京三製作所(6742) 23/3期WEB決算説明、有報メモ ややポジティブから中立
23/3期半導体減で0.8%減収25.7%営利減、24/3期信号牽引し5.4%増収72.2%営利増へ
株価円(7/3)520円 時価総額327億円 発行済株62844千株
PER(24/3期DO予11.2X)PBR(0.70X) 配当(24/3予)18円 配当利回り:3.5%
要約
・23/3期半導体関連低調で0.8%減収ながら25.7%営利減と利益大幅減も受注2.6%増確保
・24/3期は信号牽引し5.4%増収72.2%営利増予想も、受注前倒し発注一巡で16%減見通し
・新中計の25/3期売上高850億円、営利60億円目標は信号の増額でも達成ハードル高い
23/3期半導体関連低調で0.8%減収ながら25.7%営利減と利益大幅減も受注2.6%増確保
23/3期は売上高723.27億円(計画比20.73億円未達、0.8%減)、営業利益22.07億円(同2.07億円増額、25.7%減)、経常利益26.83億円(同2.83億円増額、21.7%減)、税引利益20.70億円(同7.70億円増額、82.5%減)、受注高773.77億円(同16.23億円未達、2.6%増)、受注残高1062.87億円(5.0%増)と、部門別では差異があるものの、全体では計画範囲内で着地した。

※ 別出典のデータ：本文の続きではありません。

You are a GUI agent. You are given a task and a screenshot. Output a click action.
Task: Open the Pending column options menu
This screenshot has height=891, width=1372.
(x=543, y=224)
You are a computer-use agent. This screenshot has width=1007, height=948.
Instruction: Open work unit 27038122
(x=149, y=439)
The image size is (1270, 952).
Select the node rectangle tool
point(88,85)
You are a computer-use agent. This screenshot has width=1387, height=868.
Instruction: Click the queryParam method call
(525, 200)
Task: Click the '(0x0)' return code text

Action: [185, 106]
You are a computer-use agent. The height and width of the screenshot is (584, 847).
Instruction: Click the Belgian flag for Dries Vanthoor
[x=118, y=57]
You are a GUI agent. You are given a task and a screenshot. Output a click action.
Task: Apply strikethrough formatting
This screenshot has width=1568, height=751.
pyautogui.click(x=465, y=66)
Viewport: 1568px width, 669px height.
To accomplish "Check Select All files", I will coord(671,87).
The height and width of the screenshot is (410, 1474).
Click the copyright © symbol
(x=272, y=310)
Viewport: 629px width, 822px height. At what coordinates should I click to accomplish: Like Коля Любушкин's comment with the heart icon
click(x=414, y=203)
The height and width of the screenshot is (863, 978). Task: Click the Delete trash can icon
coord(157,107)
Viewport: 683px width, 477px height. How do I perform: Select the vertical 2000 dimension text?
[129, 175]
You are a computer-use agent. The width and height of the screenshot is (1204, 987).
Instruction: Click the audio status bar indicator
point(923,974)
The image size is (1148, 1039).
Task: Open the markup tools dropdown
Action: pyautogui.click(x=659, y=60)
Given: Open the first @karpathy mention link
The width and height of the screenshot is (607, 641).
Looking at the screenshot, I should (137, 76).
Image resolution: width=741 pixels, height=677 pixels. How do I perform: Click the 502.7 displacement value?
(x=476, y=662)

部門別では信号システム事業が売上高566.37億円(同2.63億円増額、1.1%増)、受注高660.42億円(同15.42億円増額、16.9%増)、受注残高1053.30億円(10.2%増)、営業利益53.62億円(同3.62億円増額、0.3%減)となった。売上高では半導体不足などの影響があるも豊富な受注残の消化を着実に実行、売上横ばいを確保した。利益面でコスト削減など横ばい維持も、子会社の退職給付債務計算の変更分5億円を勘案すると実質増益となる。受注は国内外で大型案件を獲得、加えて一部案件の前倒し発注も有り、計画を上回る。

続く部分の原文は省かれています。